◆ Task statement
Once you find the line with "Add to Cart (176, 822)" in the entries below, return exactly every line from it through the line with "sales@hobbybunker.com (907, 1490)".

※ ※ ※

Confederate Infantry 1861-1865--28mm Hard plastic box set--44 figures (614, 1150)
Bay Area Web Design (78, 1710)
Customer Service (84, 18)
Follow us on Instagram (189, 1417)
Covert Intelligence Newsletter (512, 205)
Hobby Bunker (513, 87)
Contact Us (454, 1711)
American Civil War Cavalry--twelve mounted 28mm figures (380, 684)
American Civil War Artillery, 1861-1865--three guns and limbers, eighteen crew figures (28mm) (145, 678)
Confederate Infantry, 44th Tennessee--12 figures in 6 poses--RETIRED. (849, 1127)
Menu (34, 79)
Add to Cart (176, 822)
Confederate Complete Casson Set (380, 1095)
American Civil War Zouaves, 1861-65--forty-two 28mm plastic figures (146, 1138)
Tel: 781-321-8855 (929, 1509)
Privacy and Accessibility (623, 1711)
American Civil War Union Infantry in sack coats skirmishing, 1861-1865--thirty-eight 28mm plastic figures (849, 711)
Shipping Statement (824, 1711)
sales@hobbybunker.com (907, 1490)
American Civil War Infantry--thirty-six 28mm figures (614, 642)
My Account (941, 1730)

※ ※ ※

◆ Answer area
Add to Cart (176, 822)
Confederate Complete Casson Set (380, 1095)
American Civil War Zouaves, 1861-65--forty-two 28mm plastic figures (146, 1138)
Tel: 781-321-8855 (929, 1509)
Privacy and Accessibility (623, 1711)
American Civil War Union Infantry in sack coats skirmishing, 1861-1865--thirty-eight 28mm plastic figures (849, 711)
Shipping Statement (824, 1711)
sales@hobbybunker.com (907, 1490)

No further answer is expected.